L’article 514-1 du même code dispose que le juge peut écarter l’exécution provisoire de droit, en tout ou partie, s’il estime qu’elle est incompatible avec la nature de l’affaire. Il statue, d’office ou à la demande d’une partie, par décision spécialement motivée.

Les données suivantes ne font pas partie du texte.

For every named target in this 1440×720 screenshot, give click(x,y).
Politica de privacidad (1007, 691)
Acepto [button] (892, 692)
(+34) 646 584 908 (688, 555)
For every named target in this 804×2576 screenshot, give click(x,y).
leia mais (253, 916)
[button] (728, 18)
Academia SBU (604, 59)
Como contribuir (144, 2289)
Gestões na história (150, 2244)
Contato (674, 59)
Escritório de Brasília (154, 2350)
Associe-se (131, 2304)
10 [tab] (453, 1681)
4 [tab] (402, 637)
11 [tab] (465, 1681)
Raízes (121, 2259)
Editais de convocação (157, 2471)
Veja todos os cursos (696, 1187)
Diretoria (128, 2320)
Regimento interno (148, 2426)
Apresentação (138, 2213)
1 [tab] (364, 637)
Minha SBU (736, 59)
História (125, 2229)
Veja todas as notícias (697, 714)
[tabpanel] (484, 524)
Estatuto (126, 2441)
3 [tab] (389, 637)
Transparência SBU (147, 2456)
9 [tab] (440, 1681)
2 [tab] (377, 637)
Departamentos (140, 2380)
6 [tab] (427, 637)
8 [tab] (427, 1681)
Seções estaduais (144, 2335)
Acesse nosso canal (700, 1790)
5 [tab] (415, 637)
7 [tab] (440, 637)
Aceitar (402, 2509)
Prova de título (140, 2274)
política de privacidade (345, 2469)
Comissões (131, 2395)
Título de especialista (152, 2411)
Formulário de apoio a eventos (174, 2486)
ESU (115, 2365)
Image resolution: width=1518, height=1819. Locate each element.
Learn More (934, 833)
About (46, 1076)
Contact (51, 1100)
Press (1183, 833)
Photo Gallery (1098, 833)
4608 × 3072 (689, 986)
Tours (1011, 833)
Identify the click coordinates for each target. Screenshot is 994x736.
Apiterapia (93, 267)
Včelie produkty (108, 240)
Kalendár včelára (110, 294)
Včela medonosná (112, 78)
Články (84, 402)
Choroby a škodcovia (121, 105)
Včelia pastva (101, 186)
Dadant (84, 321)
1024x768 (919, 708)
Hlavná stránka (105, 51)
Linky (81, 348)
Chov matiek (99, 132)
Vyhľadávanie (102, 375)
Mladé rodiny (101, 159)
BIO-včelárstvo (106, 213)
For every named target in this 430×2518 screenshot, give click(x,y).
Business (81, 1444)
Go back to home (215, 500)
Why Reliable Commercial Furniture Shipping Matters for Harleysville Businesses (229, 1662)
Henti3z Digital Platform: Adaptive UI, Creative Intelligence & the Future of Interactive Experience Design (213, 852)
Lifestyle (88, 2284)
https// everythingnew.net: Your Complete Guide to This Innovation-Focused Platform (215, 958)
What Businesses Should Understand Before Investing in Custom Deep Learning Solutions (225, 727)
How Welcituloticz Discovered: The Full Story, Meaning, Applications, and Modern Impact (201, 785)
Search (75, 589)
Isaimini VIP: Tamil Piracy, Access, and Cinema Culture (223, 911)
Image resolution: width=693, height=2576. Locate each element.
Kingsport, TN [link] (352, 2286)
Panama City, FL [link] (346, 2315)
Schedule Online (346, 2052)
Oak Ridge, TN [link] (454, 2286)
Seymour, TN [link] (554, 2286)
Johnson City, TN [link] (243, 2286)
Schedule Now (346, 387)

Rien ne commande en l’espèce d’écarter l’exécution provisoire, laquelle est de droit en l’absence de disposition légale spécifique.
PAR CES MOTIFS
Le tribunal, statuant publiquement, par jugement contradictoire et en premier ressort, mis à disposition au greffe conformément à l’avis donné à l’issue de l’audience des plaidoiries,
DIT que le tribunal n’est pas compétent pour statuer sur l’exception de procédure tirée de l’irrégularité de forme de l’assignation et sur la fin de non-recevoir tirée du non-respect des formalités prévues à l’article 1360 du code de procédure civile ;
ORDONNE l’ouverture des opérations de compte, liquidation et partage de la succession de [N] [B], décédée [Date décès 11] 2019 à [Localité 20] ;
RENVOIE les parties devant Maître [K] [X], [Adresse 8], désigné en qualité de notaire liquidateur, pour l’établissement de l’acte définitif de partage de la succession de [N] [B] ;
CONSTATE le caractère manifestement excessif des primes du contrat d’assurance-vie NUANCES PLUS, n°859 404 668 08 ;
ORDONNE le rapport à la succession de [N] [B] de la somme de 76.128,08 euros au titre du contrat d’assurance-vie NUANCES PLUS, n°859 404 668 08 ;
DÉBOUTE [Y] [B] de ses demandes de rapport des primes manifestement excessives au titre des contrats d’assurance-vie INITIATIVES TRANSMISSION, n°405 983 244 09, et LIVRET ASSURANCE VIE, n°419 162 615 ;
DÉBOUTE [Y] [B] de sa demande de nullité de l’avenant au contrat INITIATIVES TRANSMISSION du 9 juin 2005, ainsi que de sa demande de rapport subséquente ;
DÉBOUTE [Y] [B] de ses demandes de recel successoral et de rapport au titre de la somme de 20.720,92 euros ;
REJETTE les demandes plus amples ou contraires ;
REJETTE les demandes formées sur le fondement des dispositions de l’article 700 du code de procédure civile ;
DIT que les dépens seront employés en frais privilégiés de partage et répartis entre les parties qui seront condamnées à les payer à proportion de leur part, avec faculté de recouvrement au profit de Maître Marine CAUCHI ;
RAPPELLE que l’exécution provisoire du présent jugement est de droit.
En foi de quoi, la présidente et la greffière ont signé le présent jugement.